De motivering van de Hoge Raad

8. Buiten faillissement kan men dus rechtsgeldig meerpartijenverrekening overeenkomen en inroepen tegen derden. Met deze uitspraak van de Hoge Raad wordt duidelijk dat een dergelijk beding ook tijdens faillissement zijn werking behoudt. Voor de motivering heeft de Hoge Raad relatief weinig woorden nodig. Een dergelijke overeenkomst past bij de hiervoor besproken zekerheidsfunctie en het doel van artikel 53 Fw. Er bestaat geen grond om aan een voor het faillissement rechtsgeldig overeengekomen uitbreiding van de verrekeningsbevoegdheid de werking te ontnemen indien een van de contractspartijen later failliet wordt verklaard. Het wederkerigheidsvereiste van artikel 53 Fw is derhalve niet van dwingend recht. Dat betekent, nog steeds in de woorden van de Hoge Raad, dat een wederpartij van een failliet een beroep kan doen op een beding waarin de bevoegdheid tot verrekening ten behoeve van haar contractueel is uitgebreid. Die uitbreiding kan (zelfs) de in deze zaak afgesproken uitbreiding inhouden dat de wederpartij mag verrekenen met een vordering die een andere partij heeft op een ander dan de failliet. In een slotopmerking wijst de Hoge Raad erop dat evenwel niet kan worden afgeweken van de uit het fixatiebeginsel voortvloeiende regel dat verrekening alleen mogelijk is indien schuld en vordering voor de faillietverklaring zijn ontstaan of voortvloeien uit handelingen die voor de faillietverklaring met de gefailleerde zijn verricht.

9. Voor de praktijk biedt het arrest welkome duidelijkheid en zekerheid. De door de A-G genoemde ‘kleine man’ wordt beschermd in zijn vertrouwen en kan zonder ingewikkelde formaliteiten zijn positie als schuldeiser verstevigen. De financieringspraktijk zal niet meer hoeven uit te wijken naar andere oplossingen met een vergelijkbaar effect, bijvoorbeeld door de deelnemende partijen aan een cash pool als hoofdelijk schuldenaar of borg te verbinden teneinde hun creditsaldo aan te kunnen spreken voor de schulden van andere deelnemers. [12] Concerns, die vaak uit praktische overwegingen verrekening op groepsniveau toepassen, hoeven er tot slot geen rekening meer mee te houden dat het faillissement van een van de groepsmaatschappijen die praktijk zou kunnen doorkruisen.

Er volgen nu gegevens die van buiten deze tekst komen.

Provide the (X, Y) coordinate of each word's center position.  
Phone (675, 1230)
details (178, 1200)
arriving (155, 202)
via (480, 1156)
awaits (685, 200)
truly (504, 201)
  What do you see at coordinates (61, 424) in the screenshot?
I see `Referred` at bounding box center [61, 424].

10. Ook de A-G en een behoorlijk aantal auteurs zullen het arrest met instemming hebben ontvangen. [13] Bij hen en in de lagere rechtspraak komt ook het zekerheidsargument terug als reden om artikel 53 Fw op het punt van wederkerigheid als regelend recht te zien. De schuldeiser die heeft vertrouwd op zijn contractuele uitbreiding, moet in dat vertrouwen worden beschermd. Zij wijzen daarnaast veelal op de hiervoor besproken algemeen aanvaarde derdenwerking van een verrekenbeding buiten faillissement, iets wat de Hoge Raad in dit arrest overigens onbesproken laat. In het bijzonder de werking jegens een derdenbeslaglegger springt in het oog. Waarom zou het wel toegestaan zijn dat een verrekenbeding aan een individueel beslaglegger wordt tegengeworpen, maar zou datzelfde beding in een faillissement niet hoeven te worden gerespecteerd? Een faillissement wordt immers ook beschouwd als een beslag, maar dan op het gehele vermogen van de gefailleerde ten behoeve van zijn gezamenlijke schuldeisers. [14] Onderdeel van dat vermogen is de vordering die onderhevig is aan de voor het faillissement overeengekomen beperkingen of uitbreidingen, aldus de A-G. [15] Volgens de Rechtbank Breda [16] leidt dat niet tot een onaanvaardbare doorbreking van de paritas creditorum, omdat de wet nu eenmaal steun biedt aan deze vorm van feitelijke voorrang. Dat een contractuele verrekenafspraak in faillissement blijft bestaan, is bovendien in lijn met het keer op keer door de Hoge Raad herhaalde uitgangspunt dat de faillietverklaring in beginsel niet van invloed is op bestaande wederkerige overeenkomsten. [17]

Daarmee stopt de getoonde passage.